Sanofi opens a new chapter in Tunisia by formalizing a strategic partnership with the Kilani Group, one of the major health players in the country. Behind this agreement, a notable evolution of the French multinational’s operating model: the stated objective is to sustain access to care, to secure the availability of treatments, and to strengthen local industrial anchoring, in a regional context where more and more “Big Pharma” companies are favoring national alliances rather than direct presence.
Concretely, the partnership rests on a “dual” organization within the Kilani Group, mobilizing two complementary subsidiaries to cover the entire value chain of Sanofi’s activities on the local market. On one side, Teriak will take charge of production in Tunisia of a significant portion of Sanofi’s drug portfolio. On the other, MEDICIS S.A.R.L will inherit the strategically important aspect: medical information, relations with health authorities and scientific promotion among health professionals.

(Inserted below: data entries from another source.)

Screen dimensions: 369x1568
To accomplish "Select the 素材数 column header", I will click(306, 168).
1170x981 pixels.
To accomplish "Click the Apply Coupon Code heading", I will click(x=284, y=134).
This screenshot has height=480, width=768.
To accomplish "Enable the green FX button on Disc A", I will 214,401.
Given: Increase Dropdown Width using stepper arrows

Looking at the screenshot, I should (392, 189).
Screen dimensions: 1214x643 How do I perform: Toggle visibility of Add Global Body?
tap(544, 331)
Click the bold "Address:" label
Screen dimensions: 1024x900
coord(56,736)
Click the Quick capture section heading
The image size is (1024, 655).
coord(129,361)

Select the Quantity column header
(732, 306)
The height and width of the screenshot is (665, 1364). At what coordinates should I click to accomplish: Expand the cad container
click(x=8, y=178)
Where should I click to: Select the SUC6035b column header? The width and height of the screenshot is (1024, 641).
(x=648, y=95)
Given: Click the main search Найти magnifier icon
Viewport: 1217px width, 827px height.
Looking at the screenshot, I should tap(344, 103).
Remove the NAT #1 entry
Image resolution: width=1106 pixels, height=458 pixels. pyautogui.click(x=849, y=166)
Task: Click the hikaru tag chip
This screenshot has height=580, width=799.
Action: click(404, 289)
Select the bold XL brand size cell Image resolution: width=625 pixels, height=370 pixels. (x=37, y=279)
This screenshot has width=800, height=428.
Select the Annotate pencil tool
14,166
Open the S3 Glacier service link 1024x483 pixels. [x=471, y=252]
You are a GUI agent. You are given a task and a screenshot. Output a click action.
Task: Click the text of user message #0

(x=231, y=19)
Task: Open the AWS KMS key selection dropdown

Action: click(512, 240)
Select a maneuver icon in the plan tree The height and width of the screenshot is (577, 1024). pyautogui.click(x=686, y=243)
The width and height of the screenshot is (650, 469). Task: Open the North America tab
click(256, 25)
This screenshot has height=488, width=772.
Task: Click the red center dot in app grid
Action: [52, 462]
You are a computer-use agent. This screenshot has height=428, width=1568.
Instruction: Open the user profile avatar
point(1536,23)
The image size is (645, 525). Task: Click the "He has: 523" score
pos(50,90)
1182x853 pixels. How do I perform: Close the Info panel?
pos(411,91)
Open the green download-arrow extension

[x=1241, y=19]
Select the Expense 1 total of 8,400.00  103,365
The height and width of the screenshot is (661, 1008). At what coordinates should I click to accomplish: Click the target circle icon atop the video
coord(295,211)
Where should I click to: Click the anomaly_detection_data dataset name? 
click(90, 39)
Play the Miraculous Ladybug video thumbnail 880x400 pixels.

This distribution of roles aims at a priority objective: to avoid any disruption of the supply chain and to guarantee the continuity of access to treatments, especially those deemed essential. The logic is twofold. For Sanofi, it is about gaining agility and better aligning with national health priorities. For Kilani Group, it is the recognition of an industrial, logistical, and scientific capability allowing it to carry complex portfolios and operate to international standards.
In the statements accompanying the announcement, Sara Masmoudi highlights a “recognition” of the group’s expertise and a commitment to Tunisian public health. Sanofi, for its part, through Rami Mroueh, describes this partnership as a “new chapter”: the alliance with a leading local player should enable faster responses to market needs and support the introduction of therapeutic innovations, in line with the health authorities’ directions.
The industrial and human weight of Kilani Group is at the heart of the equation: the company claims 2,900 employees and a presence across the entire pharmaceutical chain, from production to importation, including distribution and medical promotion. The agreement with Sanofi thus strengthens its position in the Tunisian industry, while projecting a broader ambition: to contribute to strengthening Tunisia’s health sovereignty through local industrialization and the securing of supply chains.
Beyond the Sanofi–Kilani case, this turn illustrates a structural trend in the MENA region: pharmaceutical multinationals are turning toward local industrial and commercial alliances capable of meeting quality requirements, regulatory compliance, and continuity of access. By leveraging national infrastructure, Sanofi can preserve its footprint and market shares, while aligning with the public policy logic of “health sovereignty” that is gaining ground in the region.
What this partnership actually changes for the Tunisian sector
On paper, the immediate advantage is clear: greater proximity and greater resilience. Locally producing a portion of the portfolio reduces dependence on international fluctuations (logistics, delays, supply tensions) and can limit disruption risks, a matter particularly sensitive for patients as well as health professionals. The transfer of activity to a Tunisian manufacturer with international standards also strengthens the credibility of the pharmaceutical “Made in Tunisia,” with a potential ripple effect: skills development, investments, higher quality requirements, and the consolidation of a subcontracting network.
But the balance will depend on several conditions. First, the execution capacity: maintaining constant levels of quality and compliance, absorbing the complexity of a multinational portfolio, and perfectly synchronizing production, distribution, and medical information. Next, the continuity governance: a model based on a strong local partner can secure… but it also concentrates operational risk if a link is weakened (raw material shortages, financial constraints, industrial incidents).
Finally, the most strategic challenge remains innovation: the promise to introduce new therapeutic solutions will depend on regulatory fluidity, market launch capacity, reimbursement policies, and, more broadly, the attractiveness of the Tunisian market for innovations.
For Tunisia, this partnership could become a signal: that a country capable of hosting more advanced models of cooperation between Big Pharma and national players, provided that this announcement is transformed into concrete results on the ground — availability, quality, accessibility, and rising industrial value.